# Want to sex...better sex?



## southern wife (Jul 22, 2011)

Read this:

What Your Feet Have to Do With Better Sex | Psychology Today

*It's worth a shot!*


----------



## Cletus (Apr 27, 2012)

There are times when I think my wife prefers the feeling of a foot massage to sex. Definitely a skill you can't go wrong learning to do well.


----------



## TrustInUs (Sep 9, 2012)

My H won't let me touch his feet, I've offered massages and pedicure numerous times but still haven't gotten there yet. He has no problem with my feet though. Maybe if I tell him it's for better sex he'll let me try.


----------



## southern wife (Jul 22, 2011)

Nothing to lose! Go for it. He might like it. My hubs LOVES a nice foot massage with lotion!

I've discovered the area just above my heel on the back of my ankle is  :smthumbup: WOW, when he touches that spot, it runs up the leg and get the juices flowing!


----------



## Caribbean Man (Jun 3, 2012)

southern wife said:


> Nothing to lose! Go for it. He might like it. My hubs LOVES a nice foot massage with lotion!
> 
> *I've discovered the area just above my heel on the back of my ankle is  :smthumbup: WOW, when he touches that spot, it runs up the leg and get the juices flowing! *



Hmmmmm,

Southern Wife and " feet."
══════
§ **Set tasks**:
1. Present the listing as a Markdown table with the columns Row and Line, beginning at the start of the listing and ending with the line containing "pos(153,93)". Skip any blank lines.
2. Continue the forum thread about foot massages and better sex from its final line.

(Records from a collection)
══════
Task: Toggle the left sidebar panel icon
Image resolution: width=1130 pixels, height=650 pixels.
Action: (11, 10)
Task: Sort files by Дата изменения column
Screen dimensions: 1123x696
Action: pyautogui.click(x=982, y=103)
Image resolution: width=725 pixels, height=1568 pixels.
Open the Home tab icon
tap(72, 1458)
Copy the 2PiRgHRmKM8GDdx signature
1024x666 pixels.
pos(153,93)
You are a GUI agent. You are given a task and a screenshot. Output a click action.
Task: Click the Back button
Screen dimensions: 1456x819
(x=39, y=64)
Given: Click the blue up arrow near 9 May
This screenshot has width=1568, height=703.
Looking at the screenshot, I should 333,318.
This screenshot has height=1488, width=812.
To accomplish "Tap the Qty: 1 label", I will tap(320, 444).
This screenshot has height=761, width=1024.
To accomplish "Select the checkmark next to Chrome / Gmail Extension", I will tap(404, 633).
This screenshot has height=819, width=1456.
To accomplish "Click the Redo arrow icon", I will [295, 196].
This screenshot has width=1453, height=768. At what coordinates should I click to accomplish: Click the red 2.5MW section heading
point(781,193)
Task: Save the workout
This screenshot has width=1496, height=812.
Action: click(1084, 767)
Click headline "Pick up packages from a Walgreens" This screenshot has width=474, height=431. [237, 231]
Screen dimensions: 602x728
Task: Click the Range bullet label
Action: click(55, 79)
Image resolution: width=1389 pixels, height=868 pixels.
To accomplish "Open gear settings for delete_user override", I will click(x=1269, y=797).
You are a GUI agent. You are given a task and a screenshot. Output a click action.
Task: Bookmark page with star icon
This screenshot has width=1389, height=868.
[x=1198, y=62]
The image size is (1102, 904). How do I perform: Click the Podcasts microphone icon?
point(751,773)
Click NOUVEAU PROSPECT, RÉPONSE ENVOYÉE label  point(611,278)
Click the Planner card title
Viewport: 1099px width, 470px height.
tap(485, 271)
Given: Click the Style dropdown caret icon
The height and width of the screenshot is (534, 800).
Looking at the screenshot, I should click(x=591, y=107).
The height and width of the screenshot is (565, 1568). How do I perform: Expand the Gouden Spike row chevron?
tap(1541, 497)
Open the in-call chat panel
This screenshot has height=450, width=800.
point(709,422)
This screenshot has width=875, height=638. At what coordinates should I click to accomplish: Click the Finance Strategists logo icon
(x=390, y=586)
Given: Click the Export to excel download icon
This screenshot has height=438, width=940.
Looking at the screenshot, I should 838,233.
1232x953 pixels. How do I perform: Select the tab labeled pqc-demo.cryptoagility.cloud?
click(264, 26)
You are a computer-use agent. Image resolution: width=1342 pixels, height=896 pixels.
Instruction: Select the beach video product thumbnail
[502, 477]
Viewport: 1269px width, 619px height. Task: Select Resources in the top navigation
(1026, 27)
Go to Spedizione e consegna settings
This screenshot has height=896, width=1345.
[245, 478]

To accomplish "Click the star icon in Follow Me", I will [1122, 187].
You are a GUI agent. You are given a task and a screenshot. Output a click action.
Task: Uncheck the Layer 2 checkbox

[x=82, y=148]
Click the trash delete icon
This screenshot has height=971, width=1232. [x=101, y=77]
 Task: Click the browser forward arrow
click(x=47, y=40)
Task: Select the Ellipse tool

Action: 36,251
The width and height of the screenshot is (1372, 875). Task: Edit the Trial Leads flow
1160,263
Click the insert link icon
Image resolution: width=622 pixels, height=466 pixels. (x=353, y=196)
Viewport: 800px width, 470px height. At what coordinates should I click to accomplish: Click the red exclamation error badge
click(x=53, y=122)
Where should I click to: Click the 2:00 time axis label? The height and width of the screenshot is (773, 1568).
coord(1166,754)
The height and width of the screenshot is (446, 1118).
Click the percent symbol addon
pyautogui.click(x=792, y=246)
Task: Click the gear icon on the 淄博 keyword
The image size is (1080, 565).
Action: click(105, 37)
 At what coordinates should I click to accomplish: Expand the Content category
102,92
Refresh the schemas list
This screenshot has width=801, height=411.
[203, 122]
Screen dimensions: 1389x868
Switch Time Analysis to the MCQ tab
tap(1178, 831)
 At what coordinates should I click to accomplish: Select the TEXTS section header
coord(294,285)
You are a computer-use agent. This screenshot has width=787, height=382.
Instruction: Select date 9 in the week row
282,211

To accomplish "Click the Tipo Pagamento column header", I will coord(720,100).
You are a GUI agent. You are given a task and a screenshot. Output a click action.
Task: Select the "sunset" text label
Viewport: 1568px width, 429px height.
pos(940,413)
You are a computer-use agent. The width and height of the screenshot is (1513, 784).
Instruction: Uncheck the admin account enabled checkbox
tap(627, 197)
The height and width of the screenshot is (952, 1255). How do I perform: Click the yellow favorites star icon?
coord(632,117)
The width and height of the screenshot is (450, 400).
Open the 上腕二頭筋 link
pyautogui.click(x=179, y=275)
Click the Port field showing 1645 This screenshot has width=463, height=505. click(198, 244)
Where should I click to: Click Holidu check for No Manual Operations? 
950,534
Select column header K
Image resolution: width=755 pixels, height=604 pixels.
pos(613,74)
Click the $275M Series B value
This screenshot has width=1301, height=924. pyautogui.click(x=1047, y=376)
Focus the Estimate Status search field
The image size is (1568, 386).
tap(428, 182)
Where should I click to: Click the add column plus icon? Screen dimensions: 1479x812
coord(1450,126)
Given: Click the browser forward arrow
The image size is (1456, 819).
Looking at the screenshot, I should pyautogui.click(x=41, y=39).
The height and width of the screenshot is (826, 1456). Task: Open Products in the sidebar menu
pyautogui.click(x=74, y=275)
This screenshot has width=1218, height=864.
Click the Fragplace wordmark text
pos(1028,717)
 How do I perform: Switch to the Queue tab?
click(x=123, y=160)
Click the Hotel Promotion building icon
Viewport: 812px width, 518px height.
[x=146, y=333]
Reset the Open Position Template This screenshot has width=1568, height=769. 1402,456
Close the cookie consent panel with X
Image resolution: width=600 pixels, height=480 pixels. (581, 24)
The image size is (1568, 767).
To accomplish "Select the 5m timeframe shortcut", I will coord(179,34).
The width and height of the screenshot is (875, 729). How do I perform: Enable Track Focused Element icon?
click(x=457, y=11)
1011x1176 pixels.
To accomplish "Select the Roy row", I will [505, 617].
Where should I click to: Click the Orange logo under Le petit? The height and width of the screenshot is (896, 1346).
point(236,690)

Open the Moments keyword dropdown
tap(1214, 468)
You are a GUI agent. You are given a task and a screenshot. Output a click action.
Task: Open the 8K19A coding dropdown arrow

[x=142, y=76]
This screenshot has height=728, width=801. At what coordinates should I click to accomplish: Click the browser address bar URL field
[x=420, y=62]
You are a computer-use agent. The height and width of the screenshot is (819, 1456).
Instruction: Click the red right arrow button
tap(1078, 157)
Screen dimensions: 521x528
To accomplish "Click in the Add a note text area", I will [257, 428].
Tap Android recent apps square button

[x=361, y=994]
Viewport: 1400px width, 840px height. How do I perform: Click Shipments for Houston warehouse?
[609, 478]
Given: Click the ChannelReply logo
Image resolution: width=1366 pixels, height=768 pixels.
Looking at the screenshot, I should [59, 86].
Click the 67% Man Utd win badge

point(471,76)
══════
§ **Task-by-task answers**:
1.
| Row | Line |
|---|---|
| 1 | Task: Toggle the left sidebar panel icon |
| 2 | Image resolution: width=1130 pixels, height=650 pixels. |
| 3 | Action: (11, 10) |
| 4 | Task: Sort files by Дата изменения column |
| 5 | Screen dimensions: 1123x696 |
| 6 | Action: pyautogui.click(x=982, y=103) |
| 7 | Image resolution: width=725 pixels, height=1568 pixels. |
| 8 | Open the Home tab icon |
| 9 | tap(72, 1458) |
| 10 | Copy the 2PiRgHRmKM8GDdx signature |
| 11 | 1024x666 pixels. |
| 12 | pos(153,93) |

2.
Hubs must be a really lucky guy!

But I agree,
Especially with the " stocking legs" and foot massage part.
I am very attracted to legs and feet.
Have always been that way, even now with my wife!

Edit.
This one is for the ladies.
Next time instead of a HJ try putting some extra lotion on your insoles of your feet,sit on the edge of the bed while he sits between your legs, place your legs over his shoulder and instead ,give him a foot job.
You will be surprised!


----------



## TrustInUs (Sep 9, 2012)

Haha there is something that he does with my feet(tmi) that can get me in the mood in 10seconds flat! There is definitely something to feet and sex.


----------



## southern wife (Jul 22, 2011)

Caribbean Man said:


> Hmmmmm,
> 
> Southern Wife and " feet."
> Hubs must be a really lucky guy!
> ...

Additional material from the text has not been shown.